In the entries below, find the line with "This screenshot has width=486, height=364." and the line with "The image size is (1568, 340).". Reproduce those two lines and every line between them exactly, and nothing more.

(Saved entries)
+ + + + + + +
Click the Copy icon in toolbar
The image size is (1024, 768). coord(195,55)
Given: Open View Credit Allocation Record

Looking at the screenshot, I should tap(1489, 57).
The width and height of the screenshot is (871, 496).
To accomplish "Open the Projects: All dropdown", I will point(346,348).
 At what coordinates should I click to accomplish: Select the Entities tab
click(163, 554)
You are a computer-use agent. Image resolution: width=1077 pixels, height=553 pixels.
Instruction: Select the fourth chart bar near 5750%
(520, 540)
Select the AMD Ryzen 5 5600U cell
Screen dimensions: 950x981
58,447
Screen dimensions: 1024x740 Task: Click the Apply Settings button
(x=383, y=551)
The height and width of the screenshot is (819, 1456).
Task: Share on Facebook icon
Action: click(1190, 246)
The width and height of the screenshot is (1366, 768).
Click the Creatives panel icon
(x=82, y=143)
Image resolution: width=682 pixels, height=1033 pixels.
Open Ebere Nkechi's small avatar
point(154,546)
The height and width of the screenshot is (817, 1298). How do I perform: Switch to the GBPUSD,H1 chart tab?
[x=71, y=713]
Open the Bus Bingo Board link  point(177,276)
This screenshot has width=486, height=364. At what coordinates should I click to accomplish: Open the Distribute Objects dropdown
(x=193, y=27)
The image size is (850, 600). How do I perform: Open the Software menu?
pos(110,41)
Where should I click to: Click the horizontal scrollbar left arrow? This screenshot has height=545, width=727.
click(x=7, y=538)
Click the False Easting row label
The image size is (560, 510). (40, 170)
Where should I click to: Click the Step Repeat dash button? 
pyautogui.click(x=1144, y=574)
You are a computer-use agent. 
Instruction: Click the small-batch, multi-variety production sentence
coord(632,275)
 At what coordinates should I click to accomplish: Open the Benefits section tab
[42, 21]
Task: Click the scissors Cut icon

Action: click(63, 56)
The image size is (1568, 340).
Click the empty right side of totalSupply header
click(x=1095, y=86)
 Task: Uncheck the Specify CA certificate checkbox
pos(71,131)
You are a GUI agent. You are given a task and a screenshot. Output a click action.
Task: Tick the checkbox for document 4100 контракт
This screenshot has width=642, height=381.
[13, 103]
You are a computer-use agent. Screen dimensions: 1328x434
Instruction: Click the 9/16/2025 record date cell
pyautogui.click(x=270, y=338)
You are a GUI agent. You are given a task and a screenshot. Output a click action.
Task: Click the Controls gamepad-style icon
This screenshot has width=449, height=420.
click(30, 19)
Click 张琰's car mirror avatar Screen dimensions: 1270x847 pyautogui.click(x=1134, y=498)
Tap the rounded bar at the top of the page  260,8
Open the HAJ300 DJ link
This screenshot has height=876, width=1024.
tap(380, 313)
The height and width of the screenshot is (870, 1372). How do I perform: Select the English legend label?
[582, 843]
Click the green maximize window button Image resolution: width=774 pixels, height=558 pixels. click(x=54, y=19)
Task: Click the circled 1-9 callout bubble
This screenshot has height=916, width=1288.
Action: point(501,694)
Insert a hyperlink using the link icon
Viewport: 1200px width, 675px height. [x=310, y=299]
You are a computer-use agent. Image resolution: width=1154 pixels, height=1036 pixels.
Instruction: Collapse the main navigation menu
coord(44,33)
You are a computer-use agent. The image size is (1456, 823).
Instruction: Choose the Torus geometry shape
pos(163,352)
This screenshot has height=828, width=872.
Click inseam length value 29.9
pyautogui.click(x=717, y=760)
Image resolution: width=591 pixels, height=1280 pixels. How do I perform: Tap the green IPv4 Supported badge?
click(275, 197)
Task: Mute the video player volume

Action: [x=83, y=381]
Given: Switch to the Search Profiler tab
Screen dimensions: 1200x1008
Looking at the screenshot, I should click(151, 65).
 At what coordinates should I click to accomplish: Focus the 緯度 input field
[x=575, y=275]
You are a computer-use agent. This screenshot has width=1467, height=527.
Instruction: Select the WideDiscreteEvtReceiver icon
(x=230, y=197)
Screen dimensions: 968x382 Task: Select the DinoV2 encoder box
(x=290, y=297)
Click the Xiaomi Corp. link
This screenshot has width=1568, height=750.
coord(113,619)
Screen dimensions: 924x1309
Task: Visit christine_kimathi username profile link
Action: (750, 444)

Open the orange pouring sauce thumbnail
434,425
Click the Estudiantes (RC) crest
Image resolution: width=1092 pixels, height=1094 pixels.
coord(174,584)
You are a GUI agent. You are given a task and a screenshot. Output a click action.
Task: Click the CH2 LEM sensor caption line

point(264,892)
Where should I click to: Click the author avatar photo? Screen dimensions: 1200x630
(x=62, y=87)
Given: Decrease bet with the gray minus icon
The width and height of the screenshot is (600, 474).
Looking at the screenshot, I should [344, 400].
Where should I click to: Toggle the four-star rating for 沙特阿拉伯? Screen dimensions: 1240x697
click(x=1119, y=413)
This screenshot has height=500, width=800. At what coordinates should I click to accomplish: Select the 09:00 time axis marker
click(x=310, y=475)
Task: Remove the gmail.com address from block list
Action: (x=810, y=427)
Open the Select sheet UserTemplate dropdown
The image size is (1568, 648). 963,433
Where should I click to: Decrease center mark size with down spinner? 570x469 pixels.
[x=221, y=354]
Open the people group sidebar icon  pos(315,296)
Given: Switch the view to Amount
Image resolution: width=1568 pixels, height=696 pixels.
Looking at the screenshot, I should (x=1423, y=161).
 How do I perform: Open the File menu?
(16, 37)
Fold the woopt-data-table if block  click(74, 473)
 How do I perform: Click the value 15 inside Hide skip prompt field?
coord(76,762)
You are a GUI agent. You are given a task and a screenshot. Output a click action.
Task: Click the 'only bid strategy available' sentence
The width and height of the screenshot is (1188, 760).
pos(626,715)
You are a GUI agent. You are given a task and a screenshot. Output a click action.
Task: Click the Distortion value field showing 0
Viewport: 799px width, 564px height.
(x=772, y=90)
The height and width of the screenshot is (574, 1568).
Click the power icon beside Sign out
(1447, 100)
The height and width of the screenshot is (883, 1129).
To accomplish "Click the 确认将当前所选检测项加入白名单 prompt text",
+ + + + + + +
§ **Response box**
This screenshot has width=486, height=364. At what coordinates should I click to accomplish: Open the Distribute Objects dropdown
(x=193, y=27)
The image size is (850, 600). How do I perform: Open the Software menu?
pos(110,41)
Where should I click to: Click the horizontal scrollbar left arrow? This screenshot has height=545, width=727.
click(x=7, y=538)
Click the False Easting row label
The image size is (560, 510). (40, 170)
Where should I click to: Click the Step Repeat dash button? 
pyautogui.click(x=1144, y=574)
You are a computer-use agent. 
Instruction: Click the small-batch, multi-variety production sentence
coord(632,275)
 At what coordinates should I click to accomplish: Open the Benefits section tab
[42, 21]
Task: Click the scissors Cut icon

Action: click(63, 56)
The image size is (1568, 340).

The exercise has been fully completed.